The splints used to weave this basket are hand cut of varying widths, rather than machine made in uniform widths. None of the splints have the "hairy" look that machine made splints do, where the wood fibers are not smooth, but stand up away from the splint. The rim on this basket is wood, wrapped with narrow splint rather than nailed or stapled. The hand-carved wood handle with its center notch is attached to the basket by piercing the rim, its long arrow-shaped tongue flat against the inside of the basket.
The fancy-work curls are splints that are bent back 90 degrees. The sets of four curls alternate in color and form flower designs. One of the natural curls has a chipped edge and one of the pink curls is missing (we've shown these; both are in the same photo).
The basket is slightly out of round, measuring 15 inches across the top in one direction and 14 inches the other way. The interior of the basket is 7 3/4 inches deep and the overall height is 14 inches with the handle. The basket weighs 1 pound 3 ounces and other than the damage to the curls mentioned above, it's in excellent condition and is a wonderfully decorative and useful basket.

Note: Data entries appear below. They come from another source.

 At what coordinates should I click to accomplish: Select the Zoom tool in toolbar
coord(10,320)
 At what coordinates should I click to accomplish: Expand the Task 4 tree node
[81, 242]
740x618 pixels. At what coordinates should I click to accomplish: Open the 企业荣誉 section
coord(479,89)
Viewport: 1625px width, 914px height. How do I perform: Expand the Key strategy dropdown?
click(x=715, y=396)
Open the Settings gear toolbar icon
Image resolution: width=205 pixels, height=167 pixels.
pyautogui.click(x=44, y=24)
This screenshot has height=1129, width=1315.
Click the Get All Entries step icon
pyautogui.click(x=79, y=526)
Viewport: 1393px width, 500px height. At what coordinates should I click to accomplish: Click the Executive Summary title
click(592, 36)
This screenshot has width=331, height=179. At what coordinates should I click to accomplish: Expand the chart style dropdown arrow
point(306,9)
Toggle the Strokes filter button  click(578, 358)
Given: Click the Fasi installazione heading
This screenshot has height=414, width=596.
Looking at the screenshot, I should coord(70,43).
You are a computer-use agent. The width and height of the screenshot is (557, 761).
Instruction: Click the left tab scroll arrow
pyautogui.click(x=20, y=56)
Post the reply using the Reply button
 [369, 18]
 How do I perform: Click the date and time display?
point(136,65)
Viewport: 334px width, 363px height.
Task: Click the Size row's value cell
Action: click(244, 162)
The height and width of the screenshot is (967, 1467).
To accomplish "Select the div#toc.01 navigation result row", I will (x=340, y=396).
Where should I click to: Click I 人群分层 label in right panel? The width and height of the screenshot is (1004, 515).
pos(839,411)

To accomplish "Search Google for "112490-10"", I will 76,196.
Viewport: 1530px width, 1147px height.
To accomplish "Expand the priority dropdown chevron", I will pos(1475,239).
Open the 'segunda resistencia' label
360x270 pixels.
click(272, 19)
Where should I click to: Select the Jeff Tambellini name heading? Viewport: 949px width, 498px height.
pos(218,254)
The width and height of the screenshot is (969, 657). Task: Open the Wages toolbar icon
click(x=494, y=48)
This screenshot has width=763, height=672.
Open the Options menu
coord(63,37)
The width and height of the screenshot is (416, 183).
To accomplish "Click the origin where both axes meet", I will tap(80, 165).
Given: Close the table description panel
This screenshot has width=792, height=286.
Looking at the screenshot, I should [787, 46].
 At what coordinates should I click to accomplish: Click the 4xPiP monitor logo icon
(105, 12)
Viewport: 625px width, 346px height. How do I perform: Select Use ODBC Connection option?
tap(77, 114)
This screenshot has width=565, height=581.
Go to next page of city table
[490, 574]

>> Black ash (or brown as it's known in Maine) is unique in that "once its bark is removed, the tree can be pounded along its length until the growth rings separate, producing perfect ash splints that can then be planed and split and resplit, producing pliable yet durable weaving material as wide as a man’s belt or as fine as dental floss. " (Quoted from: "Rising From the Ashes" Northern Woodlands Magazine, December 5, 2014).
This handsome single-weave Cherokee basket was twill plaited of white oak splints circa 1960's. It's called a market basket; its uses included storing grain, catching fish and carrying food. Over the last century, weaving patterns have been named for the weave itself such as “over-two, under-two," which is the pattern used for this basket.
Cherokee dyes are natural, sourced from roots, bark, and leaves and controlled by the amount of time the splints spend in boiling water. The natural dyes tend to be fugitive, often fading faster than commercial dyes. The color of the oak splints has darkened over time, except for the dyed green weavers, which have faded on the outside but are more vivid on the inside of the basket. The colored splints form a large open "X" on each side of the basket, a large diamond on each end with smaller diamonds surrounding them. The diamonds pattern is a Cherokee favorite to use for twill plaiting.
Inner sides of the D-shaped splint handle are notched just below the hoop rim to provide extra support. The rim is vertically wrapped with strips of hickory bark. The top is oval, measuring 12 1/2 inches long by 8 1/4 inches wide. The bottom is rectangular, 11 inches long by 7 inches wide. The basket is 8 inches tall; it measures 13 inches tall to the top of the handle. It weighs 3/4 of a pound and has the original price of $1.35 penciled on a bottom splint.
Cherokee baskets are very sturdy; this one appears almost unused, with no breaks, missing pieces or visible wear. Made by a talented woman basket maker in North Carolina, the basket displays beautifully and will become a family heirloom.